### ACTION ITEM:
Extract the portion of the article on October home sales below that begins with the words containing "With vaccinations allowing" and ends with "supply constraints ease.", copying it word for word.

U.S. home sales unexpectedly rose in October, but higher prices amid tight supply remain a challenge for first-time buyers.
Existing home sales rose 0.8% to a seasonally adjusted annual rate of 6.34 million units last month, the National Association of Realtors said on Monday.
Economists polled by Reuters had forecast sales falling to a rate of 6.20 million units. Sales rose in the most affordable Midwest region and the densely populated South, but fell in the Northeast and were unchanged from a month earlier in the West, which is the most expensive region.
Home resales, which account for the bulk of U.S. home sales, dropped 5.8% on a year-on-year basis.
Sales soared over summer last year amid an exodus from cities to suburbs and other low-density locations as Americans sought more spacious accommodations for home offices and online schooling during the COVID-19 pandemic.
With vaccinations allowing workers to return to offices and schools to reopen for in-person learning, the pandemic tailwind has subsided. Though sales have declined from a peak of 6.73 million unit-pace in October 2020, demand for housing remains strong and continues to run against modest supply.
The median existing house price increased 13.1% from a year earlier to $353,900 in October. There were 1.25 million previously owned homes on the market last month, down 12% from a year ago.
Government data last week showed a sharp decline in single-family homebuilding in October and the largest backlog of houses yet to be constructed in 15 years because of shortages of materials and labor. That could boost housing inventory when the supply constraints ease.
At October's sales pace, it would take 2.4 months to exhaust the current inventory, down from 2.5 months a year ago. A six-to-seven-month supply is viewed as a healthy balance between supply and demand. First-time buyers accounted for 29% of sales last month, from 32% a year ago.

(Stored entries)
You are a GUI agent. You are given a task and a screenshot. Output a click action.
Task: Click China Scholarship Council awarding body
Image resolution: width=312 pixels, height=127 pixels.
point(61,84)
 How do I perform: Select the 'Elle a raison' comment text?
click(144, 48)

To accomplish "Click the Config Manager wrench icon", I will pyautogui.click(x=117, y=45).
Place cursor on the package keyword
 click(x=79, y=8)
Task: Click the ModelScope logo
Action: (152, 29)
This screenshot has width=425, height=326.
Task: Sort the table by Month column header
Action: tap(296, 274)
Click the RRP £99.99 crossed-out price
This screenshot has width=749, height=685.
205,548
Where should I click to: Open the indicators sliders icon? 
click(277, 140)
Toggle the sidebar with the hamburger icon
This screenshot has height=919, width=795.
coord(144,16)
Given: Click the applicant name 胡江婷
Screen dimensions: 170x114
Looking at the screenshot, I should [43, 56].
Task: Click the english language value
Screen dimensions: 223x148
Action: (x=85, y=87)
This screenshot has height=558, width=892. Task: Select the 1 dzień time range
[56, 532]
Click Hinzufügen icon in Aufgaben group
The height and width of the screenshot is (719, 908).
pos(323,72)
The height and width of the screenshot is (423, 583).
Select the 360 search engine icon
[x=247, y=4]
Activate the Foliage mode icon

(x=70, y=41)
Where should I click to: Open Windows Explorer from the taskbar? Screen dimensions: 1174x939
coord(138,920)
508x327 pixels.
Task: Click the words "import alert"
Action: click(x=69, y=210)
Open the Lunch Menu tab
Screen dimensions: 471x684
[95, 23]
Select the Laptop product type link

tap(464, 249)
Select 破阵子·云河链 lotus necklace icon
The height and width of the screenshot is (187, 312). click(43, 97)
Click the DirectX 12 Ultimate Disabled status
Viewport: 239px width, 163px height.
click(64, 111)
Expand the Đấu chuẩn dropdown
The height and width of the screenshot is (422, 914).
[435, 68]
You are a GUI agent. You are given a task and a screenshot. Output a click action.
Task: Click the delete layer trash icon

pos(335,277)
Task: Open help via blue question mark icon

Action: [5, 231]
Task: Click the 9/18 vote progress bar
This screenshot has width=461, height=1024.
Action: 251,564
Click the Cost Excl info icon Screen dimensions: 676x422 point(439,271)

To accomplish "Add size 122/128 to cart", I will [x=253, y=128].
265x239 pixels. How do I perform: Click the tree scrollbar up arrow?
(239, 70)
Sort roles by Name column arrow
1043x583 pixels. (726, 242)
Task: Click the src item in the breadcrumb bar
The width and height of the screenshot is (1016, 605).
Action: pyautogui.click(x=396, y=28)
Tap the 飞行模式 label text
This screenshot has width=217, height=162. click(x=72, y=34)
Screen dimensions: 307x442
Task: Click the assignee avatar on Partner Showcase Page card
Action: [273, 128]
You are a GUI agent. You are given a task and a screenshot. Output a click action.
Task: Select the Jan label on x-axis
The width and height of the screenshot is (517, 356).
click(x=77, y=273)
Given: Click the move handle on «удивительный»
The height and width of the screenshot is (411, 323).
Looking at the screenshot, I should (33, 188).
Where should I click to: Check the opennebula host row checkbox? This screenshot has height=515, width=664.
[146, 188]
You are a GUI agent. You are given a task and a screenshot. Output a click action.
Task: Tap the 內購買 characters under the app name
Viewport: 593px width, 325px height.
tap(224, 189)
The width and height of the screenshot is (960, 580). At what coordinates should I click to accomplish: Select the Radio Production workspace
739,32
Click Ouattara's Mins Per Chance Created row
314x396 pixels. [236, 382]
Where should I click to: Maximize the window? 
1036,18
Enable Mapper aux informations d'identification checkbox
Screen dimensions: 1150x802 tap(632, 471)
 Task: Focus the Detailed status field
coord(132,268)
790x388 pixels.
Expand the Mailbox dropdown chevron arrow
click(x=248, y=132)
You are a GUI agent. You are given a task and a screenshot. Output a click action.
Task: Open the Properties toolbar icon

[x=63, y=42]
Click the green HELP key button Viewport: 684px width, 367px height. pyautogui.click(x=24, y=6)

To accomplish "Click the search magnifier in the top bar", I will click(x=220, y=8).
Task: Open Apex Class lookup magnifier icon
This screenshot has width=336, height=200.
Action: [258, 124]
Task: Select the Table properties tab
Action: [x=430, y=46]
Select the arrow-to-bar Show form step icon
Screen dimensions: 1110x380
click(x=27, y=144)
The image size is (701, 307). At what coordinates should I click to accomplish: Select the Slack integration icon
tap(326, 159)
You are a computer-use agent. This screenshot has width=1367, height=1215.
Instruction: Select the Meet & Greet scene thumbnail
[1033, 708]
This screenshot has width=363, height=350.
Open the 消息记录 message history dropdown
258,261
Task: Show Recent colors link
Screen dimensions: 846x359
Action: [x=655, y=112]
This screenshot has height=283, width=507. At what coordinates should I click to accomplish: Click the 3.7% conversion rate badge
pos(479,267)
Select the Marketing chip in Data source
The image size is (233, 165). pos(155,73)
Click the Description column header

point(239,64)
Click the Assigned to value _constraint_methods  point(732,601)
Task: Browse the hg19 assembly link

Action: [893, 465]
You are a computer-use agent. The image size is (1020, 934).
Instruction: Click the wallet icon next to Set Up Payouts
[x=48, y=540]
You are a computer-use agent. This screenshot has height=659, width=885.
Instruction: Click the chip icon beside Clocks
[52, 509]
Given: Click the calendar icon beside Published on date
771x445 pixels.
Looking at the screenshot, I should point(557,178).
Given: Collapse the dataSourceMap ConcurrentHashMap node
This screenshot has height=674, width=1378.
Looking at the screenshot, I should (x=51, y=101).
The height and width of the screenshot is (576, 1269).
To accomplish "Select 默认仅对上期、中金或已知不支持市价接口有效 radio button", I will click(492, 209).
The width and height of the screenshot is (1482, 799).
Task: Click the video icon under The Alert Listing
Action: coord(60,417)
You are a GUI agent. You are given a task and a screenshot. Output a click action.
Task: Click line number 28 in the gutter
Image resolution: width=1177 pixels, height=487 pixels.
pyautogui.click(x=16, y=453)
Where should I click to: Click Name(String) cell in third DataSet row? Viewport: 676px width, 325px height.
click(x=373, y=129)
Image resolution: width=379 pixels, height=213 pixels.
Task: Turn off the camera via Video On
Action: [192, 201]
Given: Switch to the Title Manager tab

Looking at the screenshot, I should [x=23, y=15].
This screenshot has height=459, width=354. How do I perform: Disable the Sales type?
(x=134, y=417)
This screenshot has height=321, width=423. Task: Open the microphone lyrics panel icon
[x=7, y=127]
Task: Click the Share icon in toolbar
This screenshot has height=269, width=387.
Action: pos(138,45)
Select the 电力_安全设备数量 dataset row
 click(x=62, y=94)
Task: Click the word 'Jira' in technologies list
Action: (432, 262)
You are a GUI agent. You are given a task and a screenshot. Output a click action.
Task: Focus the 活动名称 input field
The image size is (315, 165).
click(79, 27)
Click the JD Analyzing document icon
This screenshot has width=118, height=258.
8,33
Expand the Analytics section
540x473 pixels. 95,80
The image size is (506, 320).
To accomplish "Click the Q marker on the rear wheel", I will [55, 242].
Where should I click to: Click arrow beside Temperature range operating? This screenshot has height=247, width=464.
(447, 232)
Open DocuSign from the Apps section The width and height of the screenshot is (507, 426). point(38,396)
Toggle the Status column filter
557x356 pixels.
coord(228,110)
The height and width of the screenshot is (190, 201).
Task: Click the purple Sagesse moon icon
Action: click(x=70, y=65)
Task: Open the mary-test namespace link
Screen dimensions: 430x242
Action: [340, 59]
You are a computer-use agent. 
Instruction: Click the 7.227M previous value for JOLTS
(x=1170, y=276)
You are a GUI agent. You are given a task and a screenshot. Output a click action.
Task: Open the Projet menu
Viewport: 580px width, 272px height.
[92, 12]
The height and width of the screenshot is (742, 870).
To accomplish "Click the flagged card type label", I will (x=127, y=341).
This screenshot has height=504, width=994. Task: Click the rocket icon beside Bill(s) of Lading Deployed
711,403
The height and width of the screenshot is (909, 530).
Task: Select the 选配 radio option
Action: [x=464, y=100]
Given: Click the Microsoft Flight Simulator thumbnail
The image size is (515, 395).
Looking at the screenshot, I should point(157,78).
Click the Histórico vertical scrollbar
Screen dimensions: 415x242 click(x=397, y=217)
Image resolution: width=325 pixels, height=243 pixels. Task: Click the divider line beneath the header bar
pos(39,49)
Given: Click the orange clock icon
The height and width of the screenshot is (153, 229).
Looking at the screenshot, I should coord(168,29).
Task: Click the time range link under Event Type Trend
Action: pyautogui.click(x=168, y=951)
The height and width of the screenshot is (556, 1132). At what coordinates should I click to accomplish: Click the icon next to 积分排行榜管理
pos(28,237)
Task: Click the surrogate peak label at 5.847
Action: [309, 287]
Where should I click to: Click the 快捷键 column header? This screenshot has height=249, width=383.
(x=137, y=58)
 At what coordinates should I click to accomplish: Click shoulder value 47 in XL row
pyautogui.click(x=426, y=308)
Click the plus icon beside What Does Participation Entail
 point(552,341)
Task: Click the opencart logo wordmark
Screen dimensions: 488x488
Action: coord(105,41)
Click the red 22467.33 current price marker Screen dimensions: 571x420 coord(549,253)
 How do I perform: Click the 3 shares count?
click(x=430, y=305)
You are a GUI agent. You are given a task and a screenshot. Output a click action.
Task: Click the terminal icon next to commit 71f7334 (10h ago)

### RESPONSE:
With vaccinations allowing workers to return to offices and schools to reopen for in-person learning, the pandemic tailwind has subsided. Though sales have declined from a peak of 6.73 million unit-pace in October 2020, demand for housing remains strong and continues to run against modest supply.
The median existing house price increased 13.1% from a year earlier to $353,900 in October. There were 1.25 million previously owned homes on the market last month, down 12% from a year ago.
Government data last week showed a sharp decline in single-family homebuilding in October and the largest backlog of houses yet to be constructed in 15 years because of shortages of materials and labor. That could boost housing inventory when the supply constraints ease.